Inspired by these authors, I conclude with a small attempt to get beyond my own philosophical roots and find new relations. Seeking out a non-Deleuzian quotation that I think speaks to both the articles in this issue and how readers might engage with them, I turn to Audre Lorde’s (1988) statement: “We must recognize and nurture the creative parts of each other without always understanding what will be created” (173). Thank you to the authors for challenging me to learn about new root systems and imagine multiple creative forms of relating.
References
Colman, Felicity. 2005. Rhizome. In The Deleuze Dictionary, edited by Adrian Parr, 11–13. Edinburgh University Press.
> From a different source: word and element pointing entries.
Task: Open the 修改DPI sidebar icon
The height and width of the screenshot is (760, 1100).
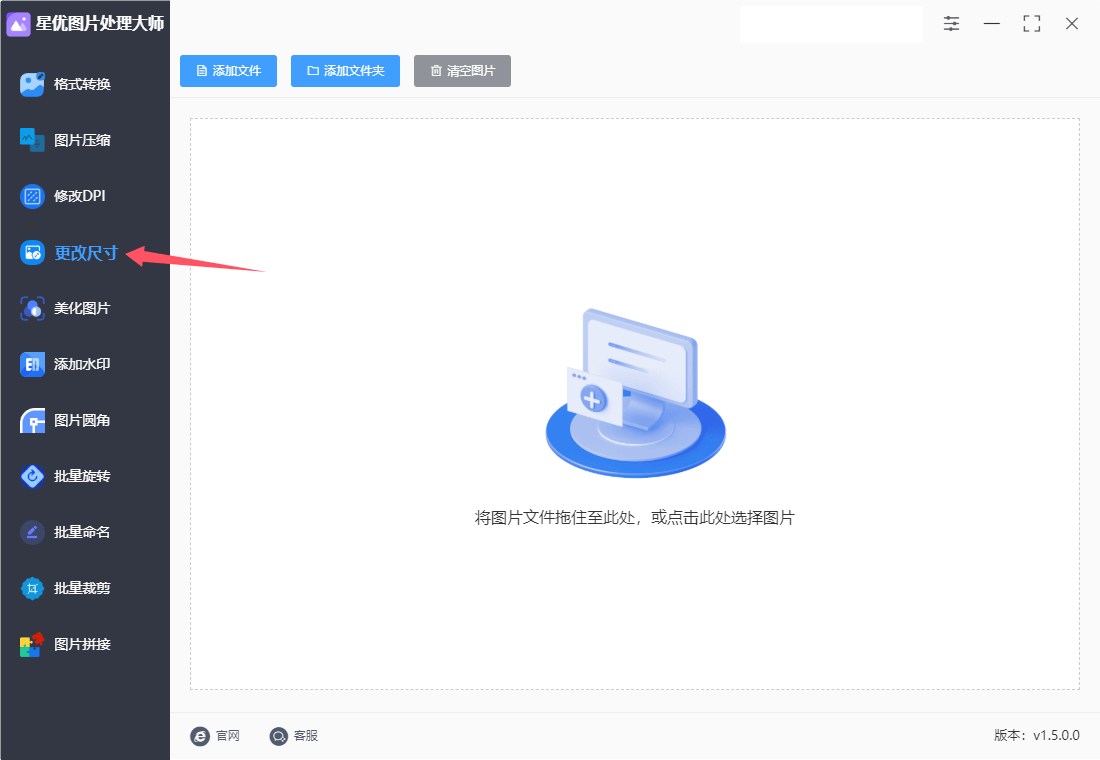Action: [x=33, y=196]
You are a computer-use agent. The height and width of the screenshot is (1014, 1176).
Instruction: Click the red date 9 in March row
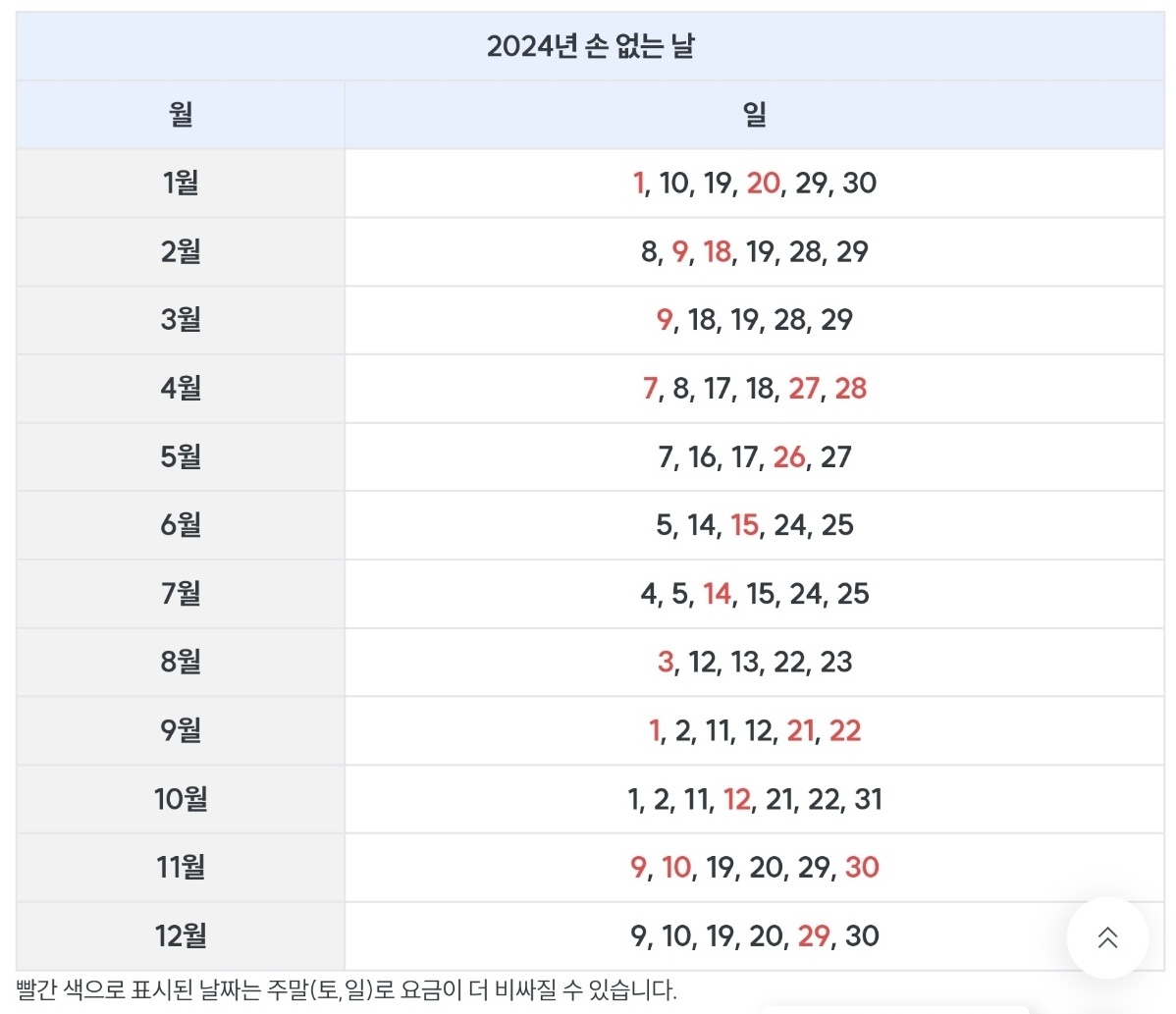coord(664,320)
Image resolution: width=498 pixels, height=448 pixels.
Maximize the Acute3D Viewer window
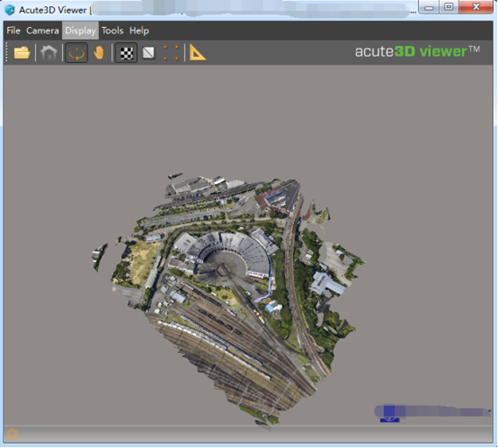[449, 7]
Deleuze, Gilles, and Félix Guattari. 1987. A thousand plateaus: Capitalism and schizophre nia. Translated by Brian Massumi. University of Minnesota Press.
Lorde, Audre. 1984. Sister outside: Essays and speeches. Crossing Press.
Powell, Sean Robert, ed. 2025. Music education in the age of capitalist realism. Action, Criticism, and Theory in Music Education 24 (2): 1–215. https://act.maydaygroup.org/volume-24-issue-2/
Richerme, Lauren Kapalka. 2020. Complicating, considering, and connecting music education. Indiana University Press.